MINISTER DUGASSE SHOWS LACK OF GRASP OF HIS MINISTERIAL BRIEFS

The Minister of Planning and Employment, Jacquelin Dugasse, showed either his lack of knowledge of the issues surrounding the Economic Partnership Agreement (EPA) being negotiated between the EU and the African, Caribbean and Pacific (ACP) states or he has been grossly misled by his officials.

Upon his return last week from Belgium where he was representing the Government at the gathering of ACP states Ministers, Dugasse told the state controlled media in Seychelles that the issue he went to discuss was whether tuna exported by Heinz from Seychelles would be slapped with a 24% duty by the EU once the Cotonu agreement runs out in 2008. His brief, he seems to say, is to try and stop it.

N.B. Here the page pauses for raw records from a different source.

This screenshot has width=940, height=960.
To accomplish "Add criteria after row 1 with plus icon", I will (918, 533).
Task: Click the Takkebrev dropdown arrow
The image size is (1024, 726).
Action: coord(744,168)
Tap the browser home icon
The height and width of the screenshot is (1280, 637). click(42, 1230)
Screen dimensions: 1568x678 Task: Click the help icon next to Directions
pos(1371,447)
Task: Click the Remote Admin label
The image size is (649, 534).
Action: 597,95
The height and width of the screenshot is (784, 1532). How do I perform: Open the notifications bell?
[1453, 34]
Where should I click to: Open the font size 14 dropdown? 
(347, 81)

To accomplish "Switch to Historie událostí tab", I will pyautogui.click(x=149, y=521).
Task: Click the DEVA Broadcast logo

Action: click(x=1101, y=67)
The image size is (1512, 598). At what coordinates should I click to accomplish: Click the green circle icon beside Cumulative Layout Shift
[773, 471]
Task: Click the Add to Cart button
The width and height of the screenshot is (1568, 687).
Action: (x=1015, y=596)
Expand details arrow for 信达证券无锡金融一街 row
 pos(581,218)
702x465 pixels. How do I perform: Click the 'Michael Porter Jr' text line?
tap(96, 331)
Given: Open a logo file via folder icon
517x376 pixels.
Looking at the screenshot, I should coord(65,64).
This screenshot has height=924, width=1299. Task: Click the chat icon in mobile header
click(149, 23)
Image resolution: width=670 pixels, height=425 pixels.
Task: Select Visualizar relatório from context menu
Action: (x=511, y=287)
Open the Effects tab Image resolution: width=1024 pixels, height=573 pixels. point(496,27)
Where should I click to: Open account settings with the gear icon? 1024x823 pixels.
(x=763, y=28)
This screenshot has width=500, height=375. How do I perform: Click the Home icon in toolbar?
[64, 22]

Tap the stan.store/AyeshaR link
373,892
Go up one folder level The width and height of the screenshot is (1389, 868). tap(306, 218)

The Cotonu agreement was reached between the EU and former British and European colonies known as the ACP states, which allowed a whole host of commodities from these states to enter the EU tax free. Hence the reason Heinz came to Seychelles. Now the EU has decided not to renew the Cotonu Agreement, because, the EU says, under the terms of the World Trade Organisation (WTO) treaty the EU will no longer be able to protect ACP states with tax free concessions since all countries will be able to get the same treatment.

In the context of tuna packed in Seychelles, this means that now in the EU we have to compete with Thailand, Indonesia and the Philippines whose labour cost is much lower than in Seychelles, without the protection of duty free entry. This may mean that packing tuna in cans in Seychelles will no longer be viable. Seychelles may be beautiful to EU tourists, but at home they care about their wallets.

A CONFUSED DUGASSE, MIXED UP IN HIS DTA

The Minister of Economic Planning and Employment Jacquelin Dugasse returned to Seychelles from Brussels last week to announce that he had signed a Double Tax Avoidance treaty (DTA) with Belgium. In his usual style, Dugasse wanted to impress the local government owned media with his knowledge of economic and commercial issues. On this one Dugasse was definitely out of his depth and as confused as to what he signed, just as he was on the EPA matter he was supposed to have gone to discuss.

According to Dugasse, the DTA with Belgium will make it possible for a Belgian company to register and do business in Seychelles and don’t have to pay tax in Belgium on the profits made in Seychelles. Dugasse then went on to explain how a foreign company which has been licensed to set up as a wholesale distributor in Seychelles will not need to pay taxes in Belgium.

In actual fact the DTA treaty is not meant for that kind of commercial undertaking at all since there will not be many Belgian companies that would be established to do business in Seychelles, just as there are few Chinese companies established to do business in Seychelles as we also have such a treaty with China. Hence, the DTA treaty is beneficial not to Belgians, but to companies and nationals of countries other than Seychelles and Belgium that conduct business in Belgium, where they have to pay a tax called a withholding tax when they repatriate profits in the form of dividends  to their own countries.

What the Belgium-Seychelles treaty does is to entice non-Belgian owed companies who wish to do business in Belgium to set up a special-licensed company in Seychelles and then used this company to conduct their business in Belgium.  This special licensed company, authorised by a law in Seychelles, pays only 1.5% tax on all their profits which they make from their activities anywhere in the world. So if they claim they have paid this tax to the Seychelles Government on the dividends they have accrued in Belgium, this amount is deducted from the withholding tax they would have ordinarily paid in order to repatriate this dividend from Belgium. Complicated?

This seems to be so for Jacquelin Dugasse. No wonder JJ is in trouble over the economy and another reason why its time to dump them.